Thursday, June 18, 2009
Does everything have to have a beginning?
Pascal once wrote that belief in God is incomprehensible and disbelief in God is inconceivable.
The same can be said about the infinite/eternal, but I think of it in different wording. Imagining something or someone to not have a beginning is difficult to comprehend, but not as difficult to imagine.
Imagining something to not have a beginning or end, might be difficult because of our finite point of reference. Everything we humans observe in this world has a beginning, even the universe (see below). However just because everything we know has a beginning doesn't mean that everything HAS to have one.
Science has confirmed that the universe has a beginning. The logic goes that because of the doppler effect found in cosmic background radiation, we know that space is expanding. If space is expanding, then it must had a starting expansion point.
Science has also confirmed that the universe has an end. Our telescopes find dying stars all the time. Our sun has a very definite lifespan. When the sun goes, life on earth as we know it will cease as well.
This confirmation of the finiteness of the known universe begs the question: "What caused it all?" After all, if the universe were eternal, such a question wouldn't be necessary. But we know that finite things have causes/sources.
I only know of two possibilities. Either an eternal process caused it, or an eternal being.
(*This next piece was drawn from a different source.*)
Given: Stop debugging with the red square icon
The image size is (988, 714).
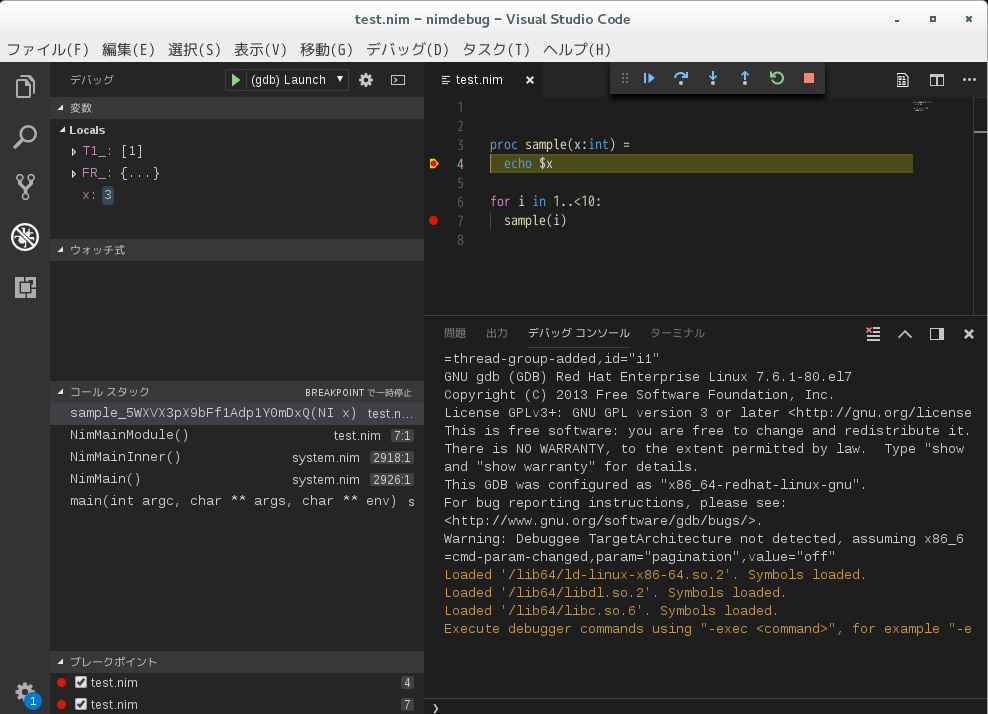Looking at the screenshot, I should coord(808,77).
Belief in an eternal being is a simpler explanation than belief in an eternal process. After all, belief in an eternal being also explains the order found in the universe. Order always comes from intelligence. No exceptions have ever been found.
Something else that Pascal observes is that God has revealed Himself with enough clues in creation to know of His existence, but He also hides Himself enough so that we may sense our unworthiness of Him.
If Creation testifies of this, then this begs the question: What can save us from this condition?